Emilio Aldecoa

Personal information
- Full name: Emilio Aldecoa Gómez
- Date of birth: 30 November 1922
- Place of birth: Bilbao, Spain
- Date of death: 4 September 1999 (aged 76)
- Place of death: Lloret de Mar, Spain
- Position(s): Inside forward

Youth career
- English Electric Co.

Senior career*
- Years: Team / Apps / (Gls)
- 1943–1945: Wolverhampton Wanderers / 0 / (0)
- 1945–1947: Coventry City / 29 / (0)
- 1947–1949: Athletic Bilbao / 45 / (9)
- 1949–1950: Valladolid / 49 / (11)
- 1950–1953: Barcelona / 23 / (2)
- 1953–1954: Sporting de Gijón / 3 / (0)

International career
- 1948: Spain / 1 / (0)

Managerial career
- 1954–1955: Hércules
- 1955–1957: Gerona
- 1957–1969: CD Condal
- 1959–1960: Gerona
- 1966–1967: Valladolid
- 1967–1968: Gerona
- 1972–1973: Llodio
- 1974–1976: Gerona
- 1979–1980: Figueras
- 1982: Gerona

= Emilio Aldecoa =

Spanish footballer and manager

Emilio Aldecoa Gómez (30 November 1922 – 4 September 1999) was a Spanish professional footballer who played in the English and Spanish football leagues and later managed in Spain and England. He made one appearance for the Spain national team, as a substitute in a 2–1 win against Ireland in May 1948 at the Montjuic Stadium, Barcelona.

==Career==
===Refugee in England===
Aldecoa was born in the Zorroza neighbourhood of Bilbao, Biscay.

He arrived in England as a Spanish Civil War refugee in 1937. Some of the other refugees also became footballers, including Raimundo Pérez Lezama, José Gallego and Sabino Barinaga.

Aldecoa began his football career with Wolverhampton Wanderers, joining them in 1943 from a Staffordshire electrical works team. His first team debut came in September that year, a 2–1 victory away to Crewe Alexandra and he finished the season as Wolves’ leading scorer with 11 goals in 30 games.

He moved to Coventry City in August 1945 and scored on his first team debut, a 3–1 win at home to Portsmouth. The following season, as league football resumed after World War II, he played 29 times for Coventry, failing to score. During his spell he was noted for his practical skills, helping to repair the Highfield Road stadium as well as the home of the local family with whom he was living.

===Return to Spain===
Aldecoa returned to Spain in 1947, joining Atlético Bilbao and making his debut on 21 September 1947 in a 5–1 defeat away to Celta Vigo. Winning his sole international cap during his stint in his native region, he scored 9 times in 45 games before moving to Real Valladolid in 1949 where he scored 11 times in 49 games.

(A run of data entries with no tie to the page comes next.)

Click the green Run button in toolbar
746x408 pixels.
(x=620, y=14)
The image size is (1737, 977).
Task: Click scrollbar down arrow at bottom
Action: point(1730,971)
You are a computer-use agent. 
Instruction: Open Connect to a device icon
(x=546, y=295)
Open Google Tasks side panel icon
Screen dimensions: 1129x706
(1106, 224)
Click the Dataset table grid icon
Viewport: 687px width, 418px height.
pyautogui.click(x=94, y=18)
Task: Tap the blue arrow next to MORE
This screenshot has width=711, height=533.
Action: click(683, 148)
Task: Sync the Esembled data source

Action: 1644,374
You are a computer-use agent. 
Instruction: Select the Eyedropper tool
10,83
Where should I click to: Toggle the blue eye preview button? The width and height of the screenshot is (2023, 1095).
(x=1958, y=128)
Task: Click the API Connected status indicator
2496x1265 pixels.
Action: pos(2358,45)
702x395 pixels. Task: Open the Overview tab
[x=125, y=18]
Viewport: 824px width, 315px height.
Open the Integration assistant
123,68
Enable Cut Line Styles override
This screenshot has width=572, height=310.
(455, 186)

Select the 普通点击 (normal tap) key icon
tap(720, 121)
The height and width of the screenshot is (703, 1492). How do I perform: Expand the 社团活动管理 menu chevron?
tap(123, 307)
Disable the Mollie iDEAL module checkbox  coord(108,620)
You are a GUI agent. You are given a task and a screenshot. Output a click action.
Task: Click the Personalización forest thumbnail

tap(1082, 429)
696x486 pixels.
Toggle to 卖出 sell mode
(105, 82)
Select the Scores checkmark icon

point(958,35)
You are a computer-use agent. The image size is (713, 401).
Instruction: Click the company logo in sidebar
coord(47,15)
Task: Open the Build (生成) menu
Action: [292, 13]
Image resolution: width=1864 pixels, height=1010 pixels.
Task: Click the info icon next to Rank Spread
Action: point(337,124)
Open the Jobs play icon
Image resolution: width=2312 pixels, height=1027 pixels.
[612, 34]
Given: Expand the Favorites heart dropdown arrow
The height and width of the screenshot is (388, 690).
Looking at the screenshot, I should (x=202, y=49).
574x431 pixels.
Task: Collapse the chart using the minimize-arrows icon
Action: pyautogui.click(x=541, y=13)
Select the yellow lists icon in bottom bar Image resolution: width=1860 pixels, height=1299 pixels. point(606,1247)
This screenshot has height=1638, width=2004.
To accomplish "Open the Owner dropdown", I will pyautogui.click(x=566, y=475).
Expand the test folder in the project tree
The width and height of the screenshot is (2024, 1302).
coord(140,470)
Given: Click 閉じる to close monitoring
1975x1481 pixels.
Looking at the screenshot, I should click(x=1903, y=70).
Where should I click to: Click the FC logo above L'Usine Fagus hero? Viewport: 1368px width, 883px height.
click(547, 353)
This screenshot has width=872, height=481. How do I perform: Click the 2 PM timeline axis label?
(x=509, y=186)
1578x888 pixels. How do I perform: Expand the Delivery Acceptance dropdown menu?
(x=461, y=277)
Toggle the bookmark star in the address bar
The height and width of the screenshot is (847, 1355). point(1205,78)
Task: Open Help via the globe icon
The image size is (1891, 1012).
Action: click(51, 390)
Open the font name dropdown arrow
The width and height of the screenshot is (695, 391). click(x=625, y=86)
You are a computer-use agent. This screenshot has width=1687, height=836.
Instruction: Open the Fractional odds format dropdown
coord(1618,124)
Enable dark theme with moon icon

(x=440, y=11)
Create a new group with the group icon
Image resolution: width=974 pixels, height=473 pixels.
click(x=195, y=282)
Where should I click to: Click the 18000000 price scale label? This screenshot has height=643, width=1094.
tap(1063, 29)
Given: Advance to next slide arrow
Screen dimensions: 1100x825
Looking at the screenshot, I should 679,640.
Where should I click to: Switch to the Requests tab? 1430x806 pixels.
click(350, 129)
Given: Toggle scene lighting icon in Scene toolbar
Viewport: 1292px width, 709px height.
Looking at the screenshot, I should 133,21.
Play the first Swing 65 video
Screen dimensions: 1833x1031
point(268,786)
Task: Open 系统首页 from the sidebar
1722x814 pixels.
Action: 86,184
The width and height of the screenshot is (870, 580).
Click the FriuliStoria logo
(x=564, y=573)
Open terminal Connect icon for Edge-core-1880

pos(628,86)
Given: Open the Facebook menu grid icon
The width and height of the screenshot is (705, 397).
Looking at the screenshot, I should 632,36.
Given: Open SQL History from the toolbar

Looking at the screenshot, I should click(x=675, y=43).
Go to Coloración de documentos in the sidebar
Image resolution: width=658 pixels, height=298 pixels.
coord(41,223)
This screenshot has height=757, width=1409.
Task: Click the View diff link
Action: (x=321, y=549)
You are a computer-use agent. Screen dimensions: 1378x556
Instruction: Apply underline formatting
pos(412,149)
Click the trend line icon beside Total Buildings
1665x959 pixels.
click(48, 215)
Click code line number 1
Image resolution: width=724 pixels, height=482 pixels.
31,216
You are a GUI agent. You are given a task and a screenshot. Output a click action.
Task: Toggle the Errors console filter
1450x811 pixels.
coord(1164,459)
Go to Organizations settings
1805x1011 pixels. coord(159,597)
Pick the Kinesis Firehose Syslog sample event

He joined Barcelona in 1951. In his first season he scored twice in 19 games as Barcelona won the Spanish Championship. He also played in the final of the Copa Latina in 1952, a 1–0 victory over OGC Nice at the Parc des Princes in Paris. Barcelona retained the title the following season, but Aldecoa played only 4 times.

===Later years and coaching===
He moved to Sporting de Gijón in 1953, playing just 3 times, and then to Girona FC in 1954 where he subsequently became manager. He was assistant manager of Birmingham City between 1960 and 1962, making use of his knowledge of the English language and game, and later managed CD Condal and Real Valladolid (from 1966–67).